杭遠講完題回到座位,咬着筆想了半節課,忽然靈光一現,睡鳳眼長睫毛高鼻梁,還有薄薄的嘴唇……怪不得這麽熟悉,原來童樂心畫的是他自己啊,真好看。

很久以後杭遠才知道,童樂心畫的并不是自畫像,他的畫從來只有一個主角,那就是杭遠,也是那時他才後知後覺意識到,原來他和童樂心擁有如此相像的五官。

可為什麽從其餘所有的角度上去看,他們還是截然不同的兩個人?

這将永遠讓杭遠心疼,讓他放不開。

轉折點出現在一次物理測驗後的試卷講評。

物理老師脾氣不好,看着慘不忍睹的成績單,杭童不出意料又是吊車尾,連五十分都沒考到,即便班主任提前跟他說過不要管這個學生,他還是忍不住發了火。

他走到童樂心桌前,敲了敲桌子,“杭童,你來說一下向心力的概念。”

童樂心正在書上畫畫,擡起頭看了一眼老師,慢吞吞地站起來,低着頭一言不發。

物理老師的臉越來越黑,同學都在往童樂心這邊看,和同桌小聲談論這個奇怪的轉學生、杭遠突然冒出來的孿生哥哥,議論聲越來越大,物理老師抱着手臂,沒有要放過童樂心的意思。

這時候,杭遠先受不了了,他受不了別人陰陽怪氣地對他的哥哥評頭論足,他猛地站起來,想為童樂心解圍。

“老師,我替我哥答行嗎?”

杭遠流暢地說出了向心力的概念和計算公式,不知道是誰帶頭鼓起了掌,物理老師下不來臺,氣急敗壞地說:“杭遠,他到底是你哥哥還是你老婆啊?你就這麽護着他,什麽都替他做,早晚你們倆都要完蛋。”

下課後,杭遠照例去幫童樂心接水。

他照例跨坐在童樂心前桌的椅子上,“哥,今天的檸檬水酸不酸,要不要再加兩塊冰糖?”

其實杭遠沒有奢望能聽到他的回答,只是習慣性地想跟他說說話,然而在他拿着杯子站起身時,童樂心突然握住了他的手腕。

杭遠停下動作,愣愣地看着他,“哥?”

“很甜,”童樂心松開他的手腕,轉而勾住了他的小拇指,用最輕最輕的聲音說:“謝謝你,杭遠。”

杭遠因為這句話傻笑了一整天,半夜躺在床上翻來覆去,數羊數了好幾次,還是睡不着。

他決定去倒杯水喝,輕手輕腳地走出卧室,卻發現隔壁房間的門縫裏透出一絲光,已經淩晨兩點了,童樂心竟然還沒睡。

很多年以後,杭遠回想起這一晚,童樂心的房門沒有關嚴,像是故意為他留了一道可供窺探的縫隙,引誘他走入一場玫瑰色的春夢,從此再也不願醒來。

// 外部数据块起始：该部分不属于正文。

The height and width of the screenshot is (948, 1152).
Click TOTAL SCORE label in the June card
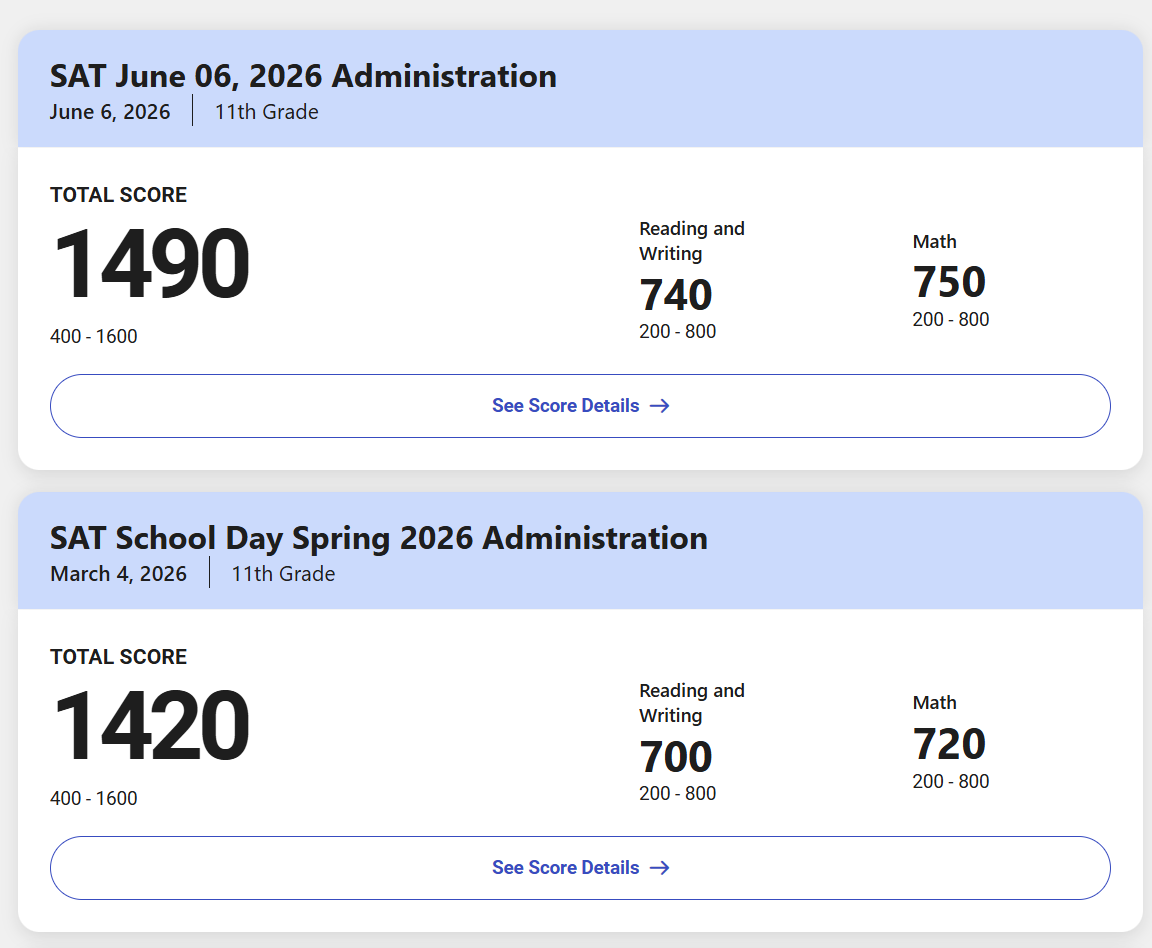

他看到童樂心光腳站在鏡子前,認真研究胸前的系帶,他裸露的皮膚上布滿新舊交錯的傷疤,蒼白的膚色襯得那些痕跡更加可怖,童樂心像一只孱弱的幼貓,挺起後背,用力去拽半路卡住的拉鏈,紅色的吊帶裙覆在他薄薄的肩背上,像是為他量身定做的一般。

裙擺剛好在膝蓋以上,童樂心對着鏡子轉了一圈,明豔的紅色揚起來,露出一截白嫩大腿。

除了漂亮,杭遠找不到其他的形容詞。

他難以自抑地勃起,回到卧室後暈乎乎地自慰,滿腦子都是童樂心穿着紅裙子的樣子,少年人血液裏洶湧着的本能,蠢蠢欲動偷食禁果的好奇心,從這一晚開始,被盡數釋放。

白天,杭遠陷入暗戀的緊張和喜悅中,給童樂心泡的檸檬水越來越甜,他卻完全沒有意識到,到了晚上他被罪惡感折磨着,最終還是偷偷走出卧室,将哥哥的房門推開一條縫,借着月光,窺視那個蜷縮在床上的人。

他不再相信明尼蘇達實驗,不再認為哥哥和自己相像,哥哥成了他的缪斯,向心力吸引他走向他的缪斯,在任何時候他看着童樂心的臉,下身都會不受控制地起反應。

他站在童樂心的卧室門口,手伸進睡褲,握住脹大的欲望,肖想着是哥哥在用那雙白皙纖細的手幫自己疏解,然後射在手心裏。

故事發生是在懂事之前,是在情動以後,結果一定是一場規避不及的失控。